DUE to the high profile they are given in the United States, we tend to think of tornadoes as American phenomena, but they can occur virtually anywhere in the world outside the polar regions. Next to the mid west of the US, however, they are most frequent in the plains just east of the Andes in South America, and the third most frequent location is the eastern part of the Indian subcontinent. It was here, in Bangladesh, that a particularly vicious example struck last Monday.
Tornadoes are smaller but more violent than hurricanes - or cyclones, as they are called in those parts - to which Bangladesh is also tragically prone. Cyclones are relatively large, being perhaps a hundred miles or so in diameter, and have a lifetime of a week or more. For these reasons, since it affects a much greater area, the death toll from a cyclone is often very high indeed: one which crossed Bangladesh on November 13th 1970, for example, is reckoned to have killed a million people.
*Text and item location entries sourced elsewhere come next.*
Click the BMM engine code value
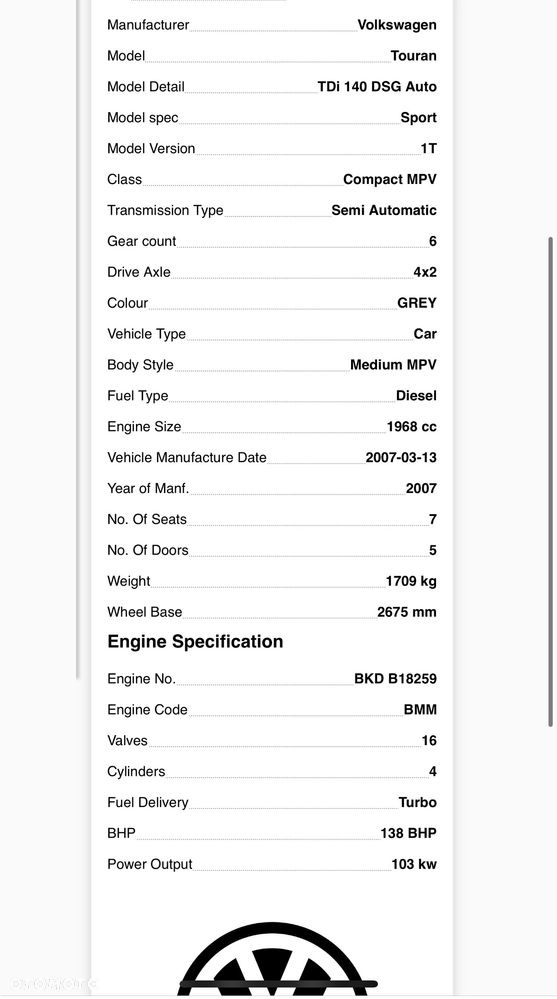 coord(420,710)
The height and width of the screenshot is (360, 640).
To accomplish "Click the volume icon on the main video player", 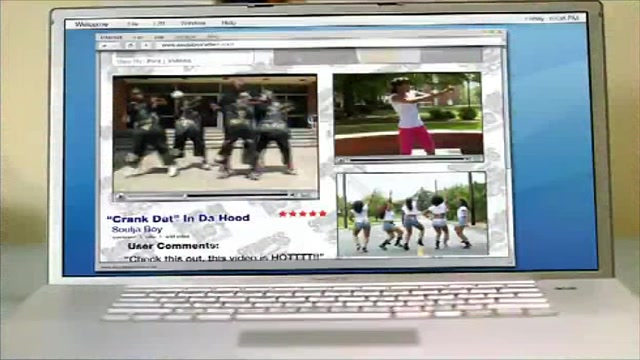I will [292, 196].
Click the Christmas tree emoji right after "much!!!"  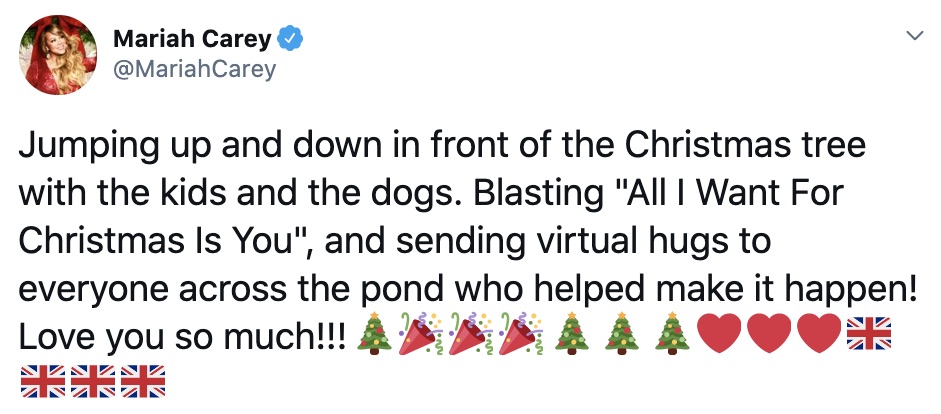374,334
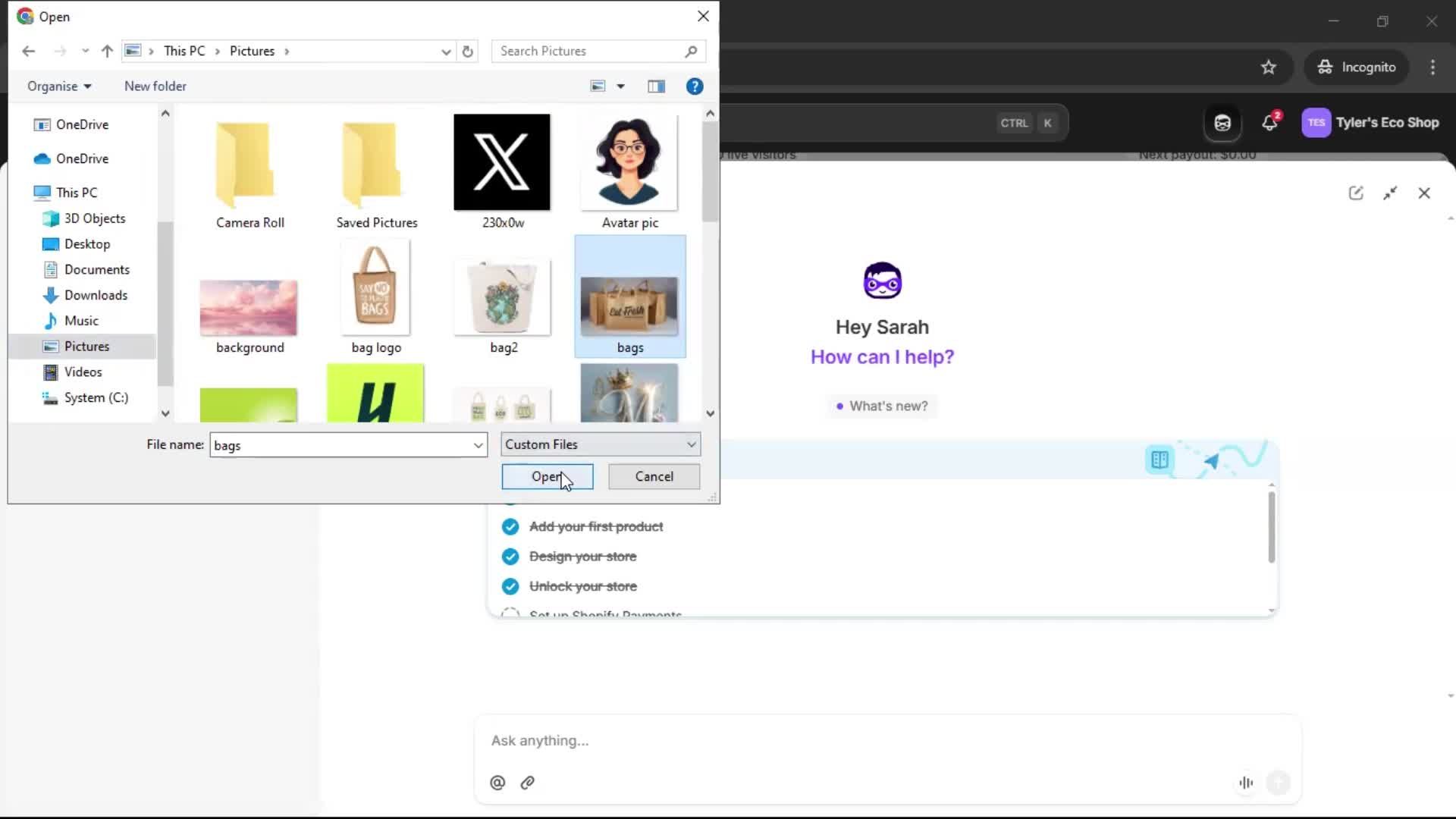Viewport: 1456px width, 819px height.
Task: Click New folder in the dialog toolbar
Action: point(155,86)
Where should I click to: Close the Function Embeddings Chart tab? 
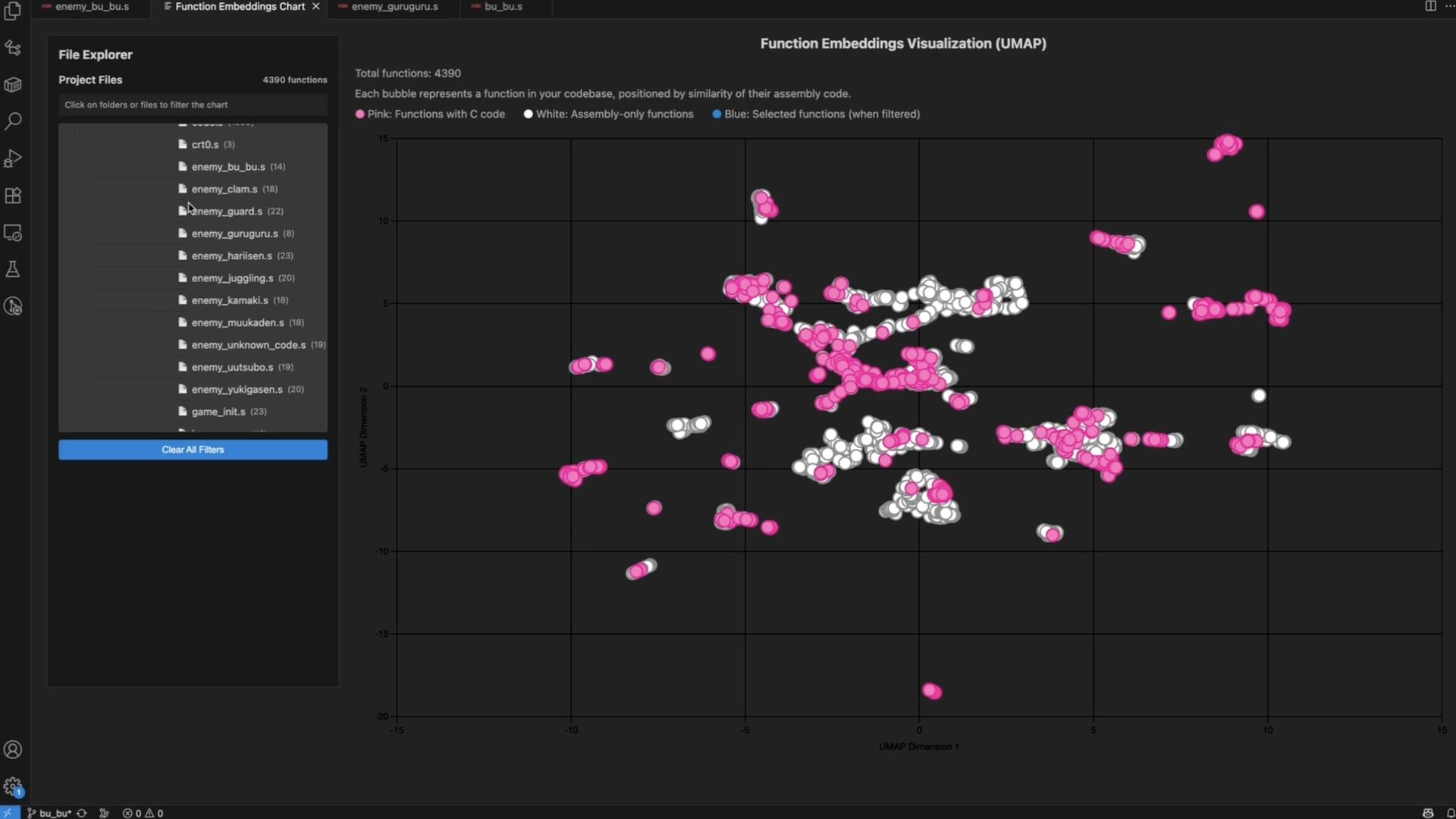pyautogui.click(x=316, y=6)
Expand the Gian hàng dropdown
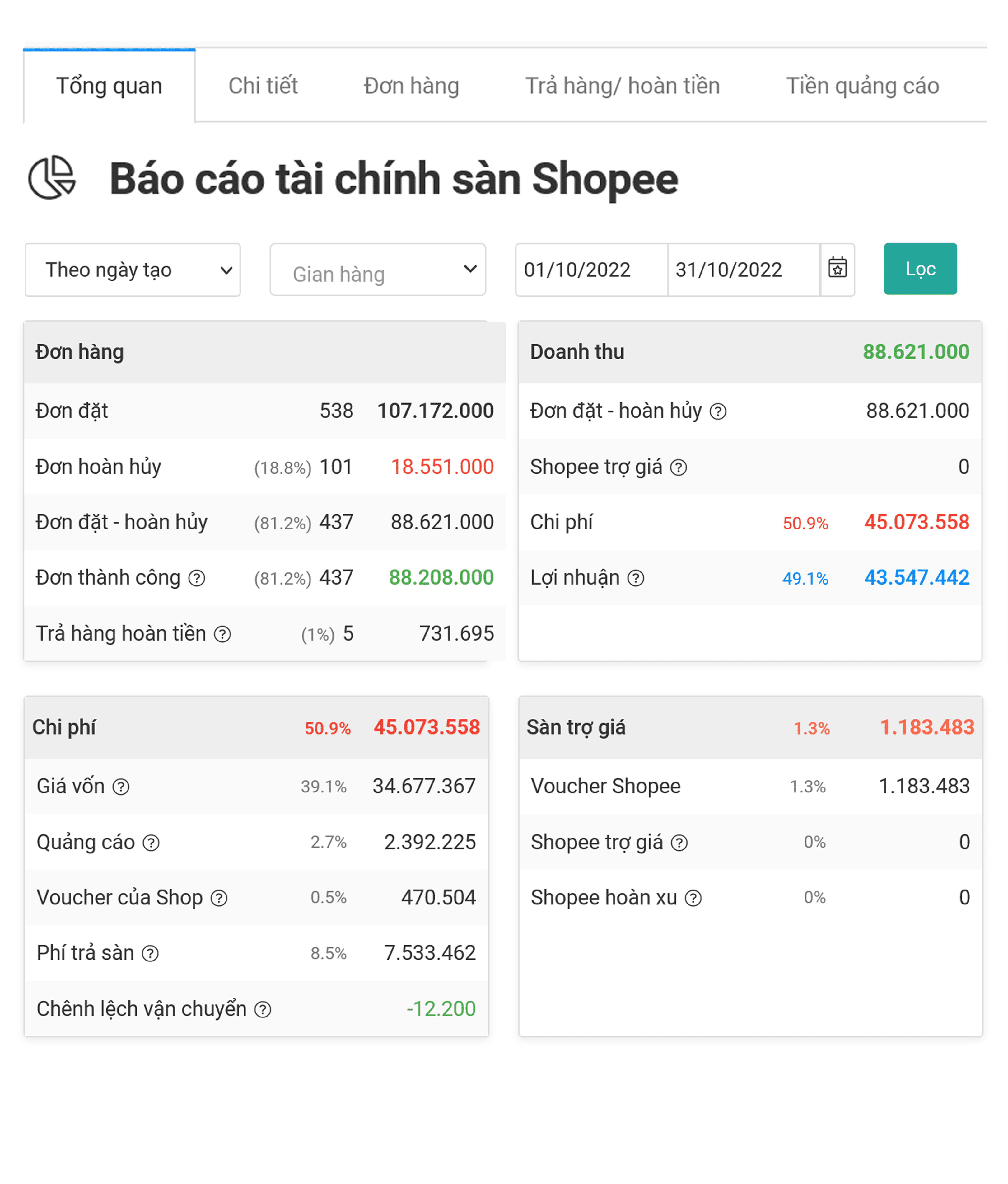Viewport: 1008px width, 1184px height. 377,270
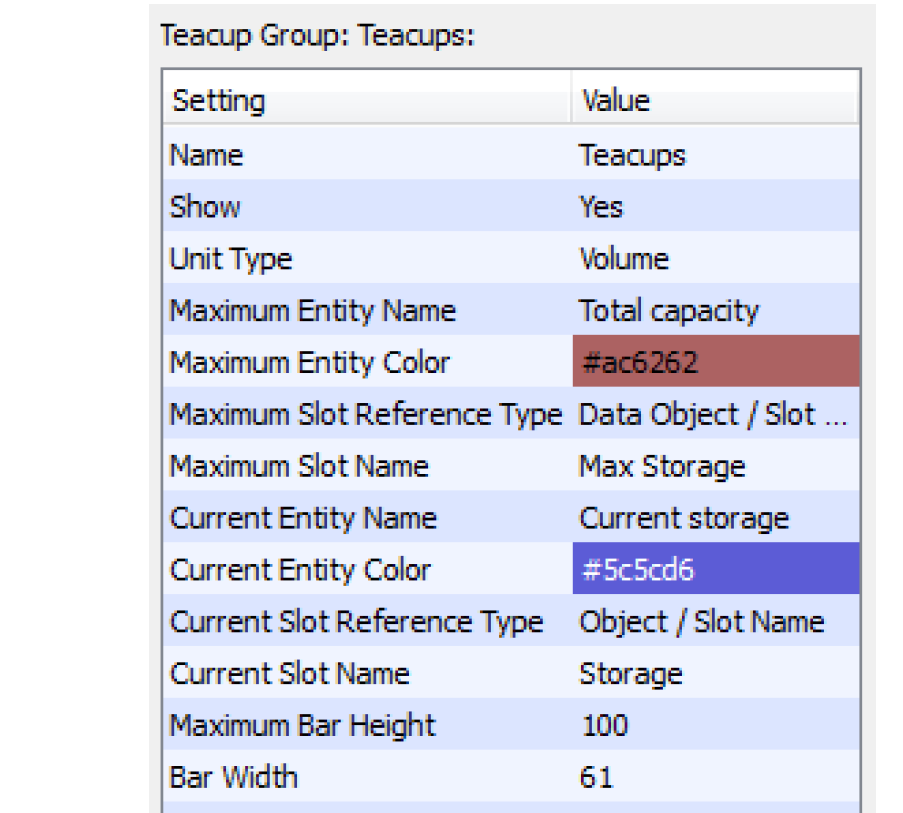Click the Setting column header
The height and width of the screenshot is (813, 903).
pos(366,101)
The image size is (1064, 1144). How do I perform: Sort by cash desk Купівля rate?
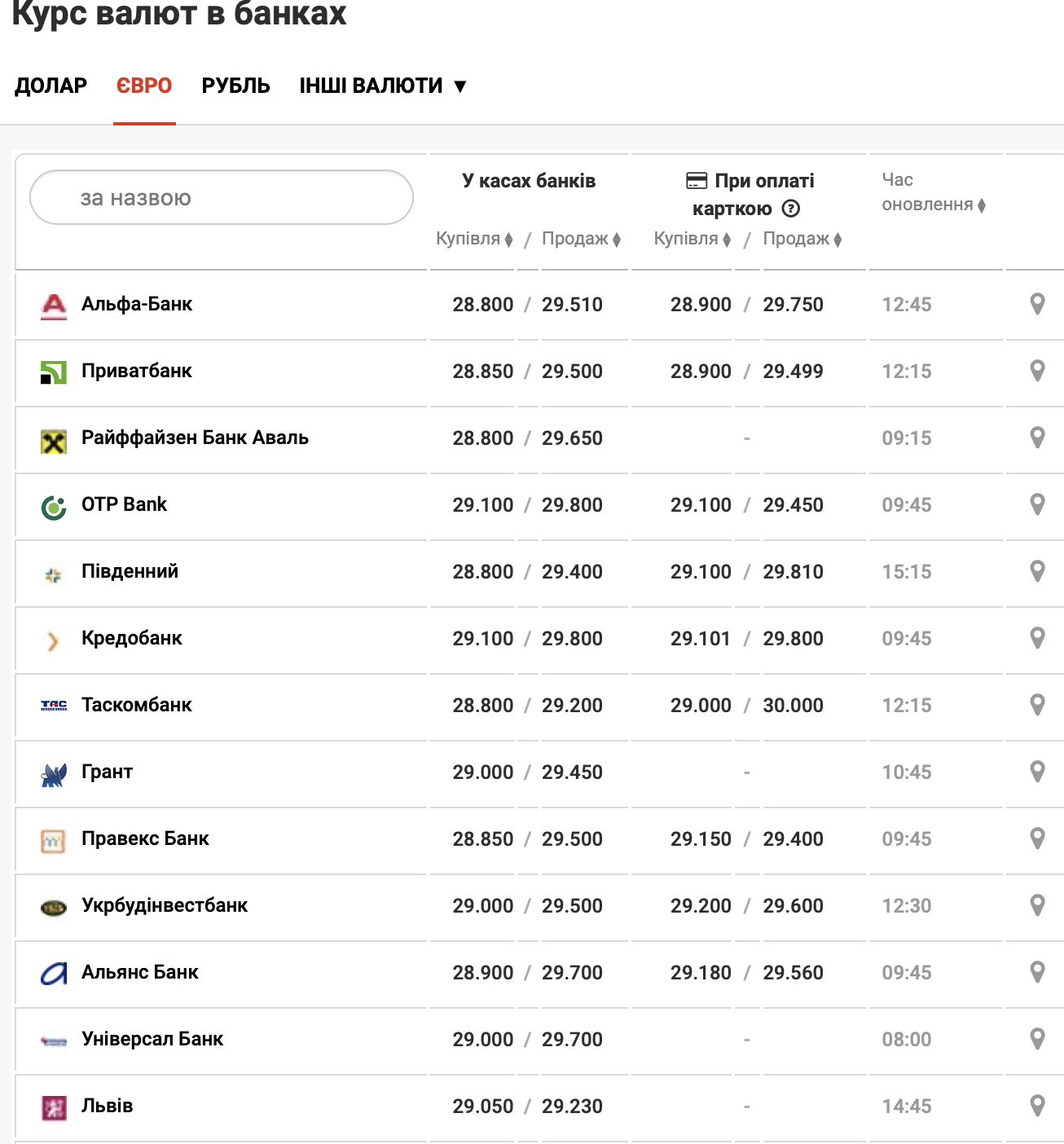(474, 239)
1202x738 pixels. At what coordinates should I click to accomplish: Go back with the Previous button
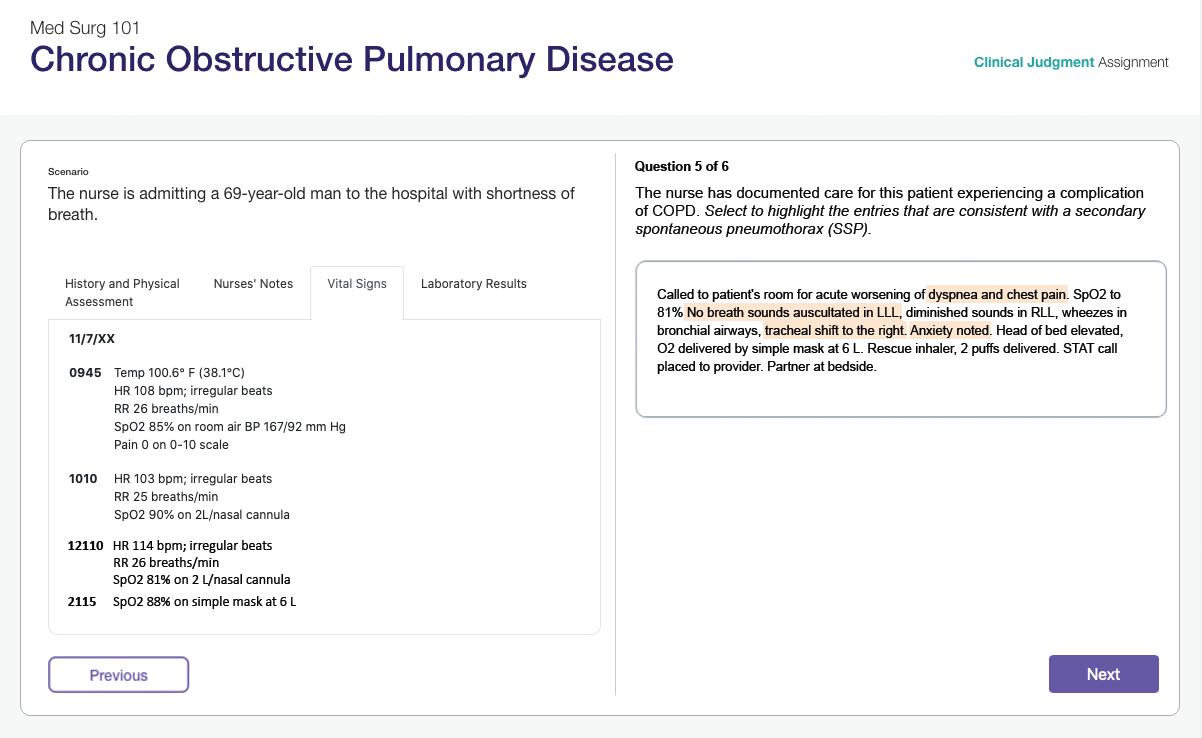118,675
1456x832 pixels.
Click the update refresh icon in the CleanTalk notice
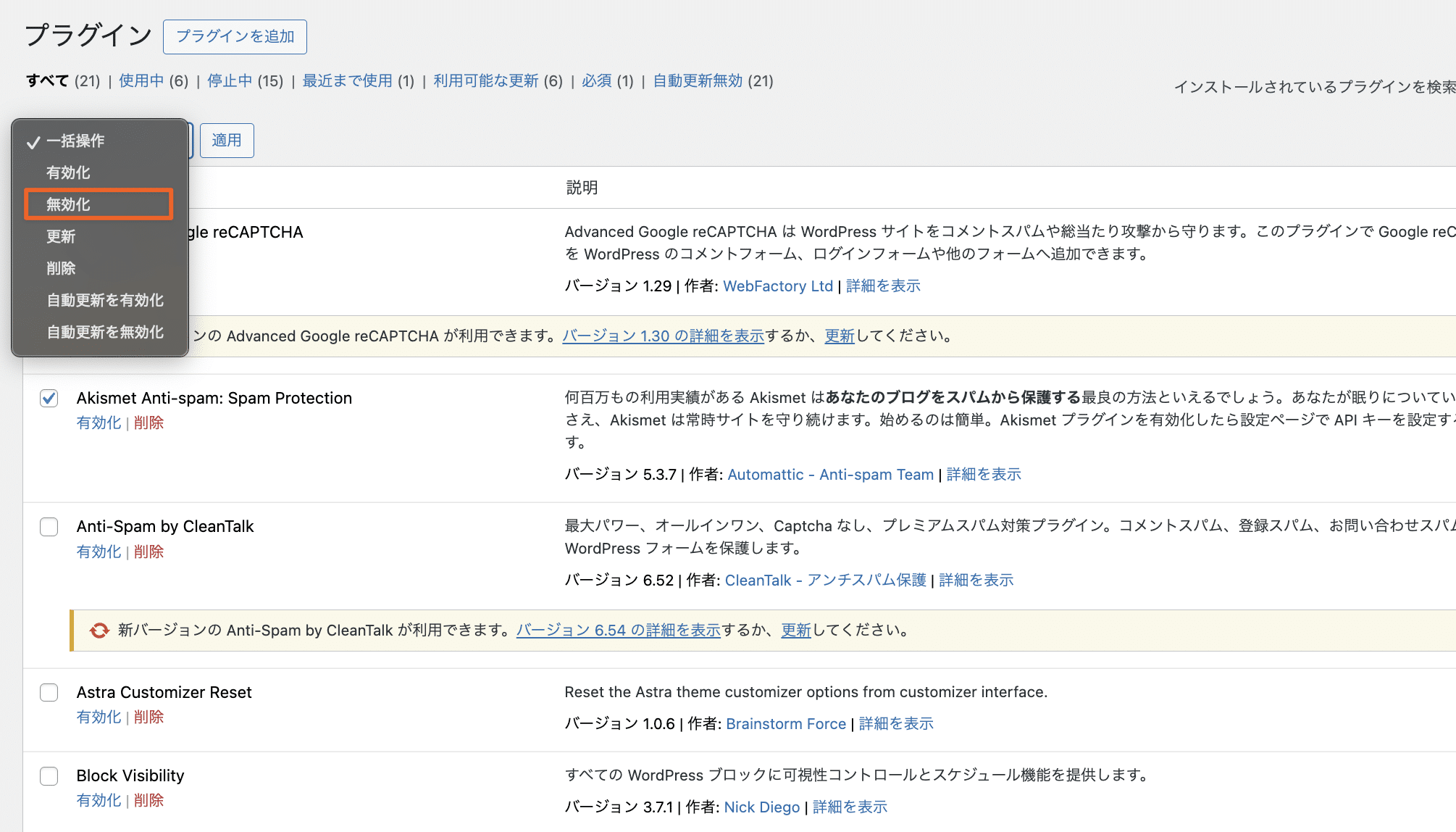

A tornado, by contrast, is a small scale localised phenomenon - so small that it cannot be represented by a system of isobars on a normal weather chart. But it is the most violent of all windstorms. It may be anything from a few yards to half a mile in diameter, it forms and dissipates quickly, having a life span of anything from a few minutes to several hours, and it moves along a relatively short and narrow path with winds raging around it at speeds up to 300 mph.
A feature which adds to the destructive power of a tornado is the very sharp drop in atmospheric pressure at the centre of the wind spiral, falls of up to 200 hectopascals having been recorded. When anything containing air is encompassed by the tornado's funnel, the reduction in the surrounding pressure causes the internal air to burst outwards with explosive violence. The passing whirlwind pulls corks from bottles, bursts the tyres of cars, and even causes houses - quite literally - to explode.
Tornadoes have two other notable characteristics. The first is the familiar corkscrew cloud, undulating downwards to the ground below. And the second is the loud distinctive noise of the whirlwind. People unfortunate enough to have first hand experience of a close encounter have used strange similes to describe the sound: it resembles, they say, "a thousand railway trains", "the roar of a flight of jets", or perhaps most ominous of all, "the loud buzzing of a million bees".